Rick Davies, the singer and founding member of Supertramp, died on September 6, 2025, after a long battle with cancer. He was 81.
In the ’70s, Supertramp filled a void in the progressive-rock genre. While the band presented the same type of atmospheric, thematically related material and refined instrumentation as groups like Pink Floyd and Yes, it took things a step further. Songwriting partners Roger Hodgson and Rick Davies could also write hooks and melodies, a rare commodity in the genre. The band was fueled by the creative tension between the two strong and highly distinct personalities, and the relationship worked in a big way, giving Supertramp best-selling albums with Crime of the Century, Crisis? What Crisis?, Even in the Quietest Moments… and Breakfast in America.
But Supertramp lost musical momentum in the first half of the ’80s. While previous records had marked their progression as players and exponents of their own hit formula, Supertramp released a lackluster album ominously titled Famous Last Words in 1982 and seemingly disappeared.
The normally reclusive Davies reflected on Supertramp’s three-year hiatus while lunching in a Mexican restaurant in Denver. “People think we broke up,” the enigmatic keyboardist and vocalist said. “Famous Last Words was a disappointment to us as well as our fans. It was a tough album to make—we were floundering, surrounded by indecision and confusion. We had different configurations of songs, but we couldn’t agree on a unifying theme for an album. It was like pulling teeth.”
Following a tour of Europe, Supertramp took a six-month “cooling-out period” before deciding to embark on a farewell tour of America. Hodgson announced up front that he was leaving the band and did so after the last performance (he then released a solo album titled In the Eye of the Storm).
Hodgson’s departure didn’t cripple the plans of the remaining members—Davies, Dougie Thomson on bass, Bob Siebenberg on drums and John Helliwell on saxophone. “He had threatened to leave for six years,” Davies said. “So we had already kicked some ideas around—what we would do if he left.” The group put its affairs in order—Davies’ wife handled the management responsibilities—and finally went about recording.

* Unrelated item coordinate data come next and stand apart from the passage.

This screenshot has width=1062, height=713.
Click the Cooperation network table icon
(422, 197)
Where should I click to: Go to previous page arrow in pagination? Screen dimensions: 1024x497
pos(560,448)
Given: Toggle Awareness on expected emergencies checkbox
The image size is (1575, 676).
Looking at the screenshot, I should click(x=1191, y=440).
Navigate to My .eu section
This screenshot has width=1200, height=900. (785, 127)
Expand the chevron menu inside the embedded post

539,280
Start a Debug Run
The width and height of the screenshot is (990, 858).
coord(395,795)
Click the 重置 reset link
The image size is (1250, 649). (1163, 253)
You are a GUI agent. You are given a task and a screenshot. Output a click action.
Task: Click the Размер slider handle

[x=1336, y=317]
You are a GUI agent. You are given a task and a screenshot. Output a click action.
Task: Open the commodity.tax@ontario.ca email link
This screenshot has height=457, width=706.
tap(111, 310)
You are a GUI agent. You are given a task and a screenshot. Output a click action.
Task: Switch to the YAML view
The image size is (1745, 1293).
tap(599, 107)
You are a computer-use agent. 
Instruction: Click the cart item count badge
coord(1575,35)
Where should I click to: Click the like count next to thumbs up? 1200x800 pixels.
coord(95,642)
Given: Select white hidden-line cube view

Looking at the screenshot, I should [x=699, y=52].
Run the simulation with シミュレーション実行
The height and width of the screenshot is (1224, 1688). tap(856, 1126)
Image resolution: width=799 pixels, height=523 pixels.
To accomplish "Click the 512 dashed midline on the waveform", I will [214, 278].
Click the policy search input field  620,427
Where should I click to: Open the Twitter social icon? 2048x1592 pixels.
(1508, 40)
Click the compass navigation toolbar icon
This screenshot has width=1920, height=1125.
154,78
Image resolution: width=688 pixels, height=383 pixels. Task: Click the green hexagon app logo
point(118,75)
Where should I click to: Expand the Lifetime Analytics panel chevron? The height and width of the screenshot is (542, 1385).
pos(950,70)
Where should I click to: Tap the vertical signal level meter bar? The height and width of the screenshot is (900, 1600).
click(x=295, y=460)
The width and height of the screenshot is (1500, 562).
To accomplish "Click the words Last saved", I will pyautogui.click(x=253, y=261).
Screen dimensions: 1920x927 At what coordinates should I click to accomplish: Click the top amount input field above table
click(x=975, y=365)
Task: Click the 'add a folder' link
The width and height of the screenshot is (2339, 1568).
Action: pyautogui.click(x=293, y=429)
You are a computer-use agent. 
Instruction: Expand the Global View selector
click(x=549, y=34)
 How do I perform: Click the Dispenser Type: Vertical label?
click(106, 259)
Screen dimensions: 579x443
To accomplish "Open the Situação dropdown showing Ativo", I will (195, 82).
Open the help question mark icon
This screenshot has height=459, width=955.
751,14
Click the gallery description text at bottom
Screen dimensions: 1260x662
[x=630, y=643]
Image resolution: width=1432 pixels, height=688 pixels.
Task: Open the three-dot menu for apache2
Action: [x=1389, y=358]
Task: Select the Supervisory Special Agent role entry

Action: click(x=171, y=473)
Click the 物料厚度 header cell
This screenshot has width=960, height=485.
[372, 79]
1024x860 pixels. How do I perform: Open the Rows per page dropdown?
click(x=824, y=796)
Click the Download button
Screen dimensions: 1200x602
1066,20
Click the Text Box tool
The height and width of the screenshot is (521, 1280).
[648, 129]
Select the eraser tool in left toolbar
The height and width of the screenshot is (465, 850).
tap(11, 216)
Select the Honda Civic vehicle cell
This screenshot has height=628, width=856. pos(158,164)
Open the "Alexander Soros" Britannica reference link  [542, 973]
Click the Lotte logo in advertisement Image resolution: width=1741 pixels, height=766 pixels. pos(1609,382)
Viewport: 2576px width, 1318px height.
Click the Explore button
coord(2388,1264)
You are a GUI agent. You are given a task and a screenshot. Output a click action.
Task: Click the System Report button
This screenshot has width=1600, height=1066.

The band resurfaced with Brother Where You Bound, an album that yielded the title track, a 16-minute epic that turned out to be the centerpiece. David Gilmour, Pink Floyd’s major instrumentalist, showed up to contribute the song’s hypnotic guitar riff.
“It’s been around for four or five years and slowly grown like some big monster,” Davies said, laughing. “We tried to do it on Famous Last Words and couldn’t make it work with everything else we were doing at the time. It’s sort of an abstract odyssey or oddity of a piece about a paranoid character who is convinced that the country is going to be taken over by forces unknown.”
Some critics interpreted the song as an allegory about communism, and the other material on the album had a decidedly political slant. “I now find myself less scared of saying something that might have a bit of a political edge to it,” Davies said. “I tend to read more newspapers, listen more to what is going on in the world, and in turn, I’m prepared to risk my neck a little more with this album. I use quotes from politicians to date it. It helps establish when it was written, and I like that.”
Davies never fulfilled a long-standing deal to record a solo album. He went on to form new iterations of Supertramp to tour and record, but not with Hodgson. “I don’t have huge individual ambition,” he said. “Roger would like to be a name. I’m a little less heavy—it’s just an expression for me, not a big deal. Rock ’n’ roll is basically a commercial medium, and it’s something you have to face—we’re all subject to the public’s reaction. Our concern is to remain fresh and current, to try to find ways to reflect what’s happening today, not rehash 1975 and end up in Vegas. That would be the worst.”